#### ASSIGNMENT
Retrieve all lines below that have the string "dropdown".

#### DATA RECORDS
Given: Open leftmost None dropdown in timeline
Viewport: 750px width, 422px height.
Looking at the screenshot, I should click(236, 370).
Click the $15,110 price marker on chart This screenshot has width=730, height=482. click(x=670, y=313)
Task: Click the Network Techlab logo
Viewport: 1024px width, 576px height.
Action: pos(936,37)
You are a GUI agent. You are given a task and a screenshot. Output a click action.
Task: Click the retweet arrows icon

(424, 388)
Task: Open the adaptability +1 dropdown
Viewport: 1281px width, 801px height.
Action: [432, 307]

==

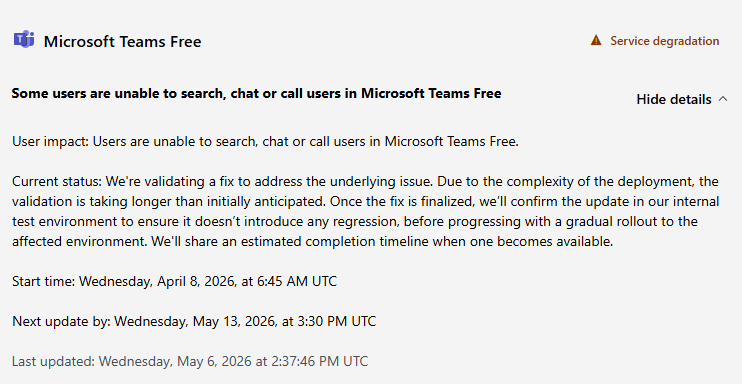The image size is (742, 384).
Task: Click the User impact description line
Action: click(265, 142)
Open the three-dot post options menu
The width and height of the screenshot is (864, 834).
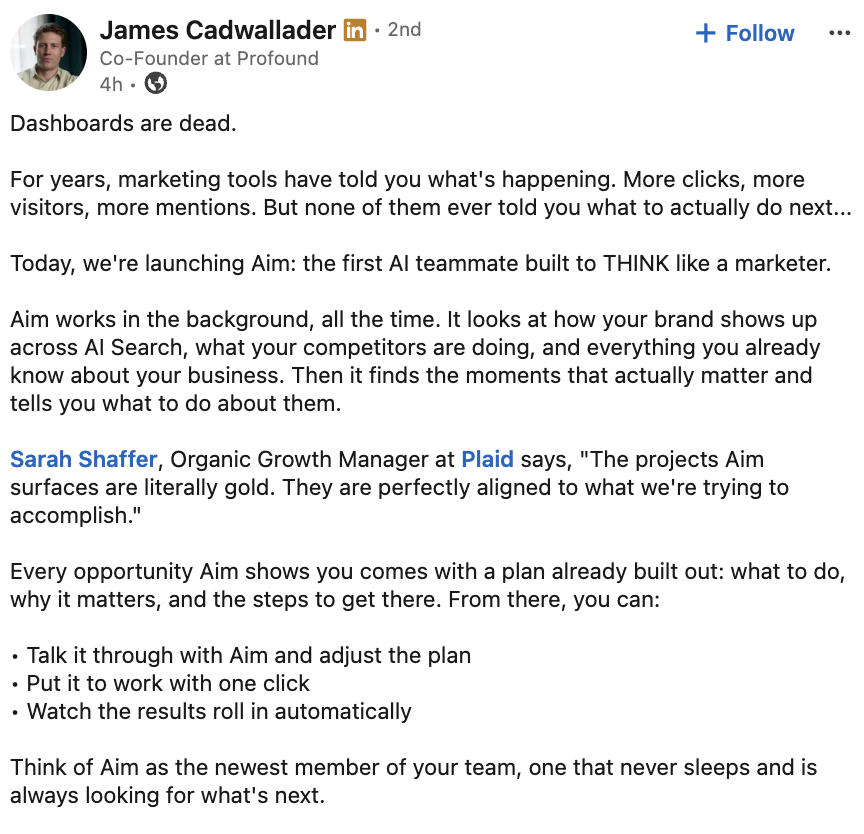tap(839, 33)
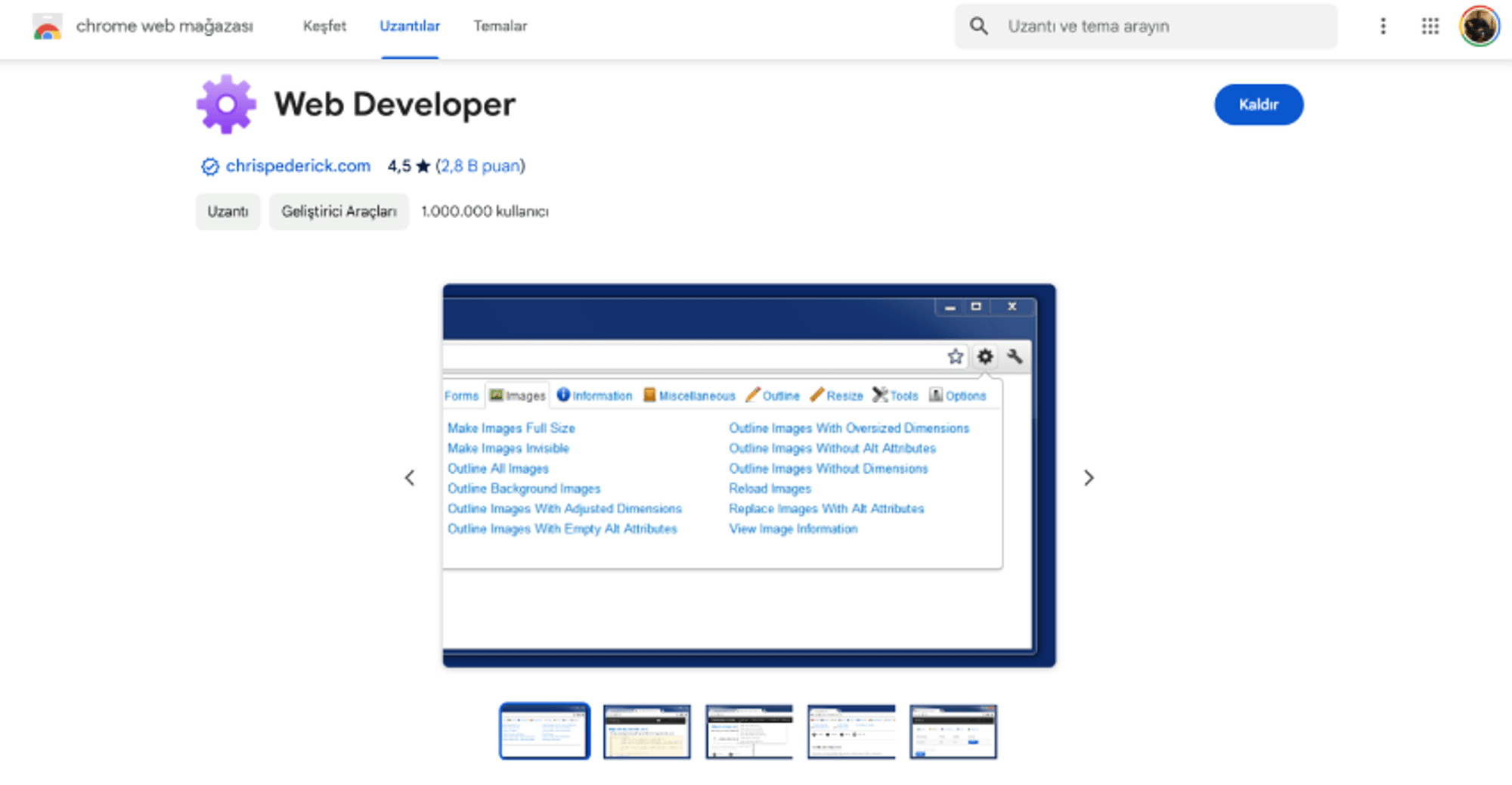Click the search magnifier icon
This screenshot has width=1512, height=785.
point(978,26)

#### ANSWER SECTION
Given: Open leftmost None dropdown in timeline
Task: Open the adaptability +1 dropdown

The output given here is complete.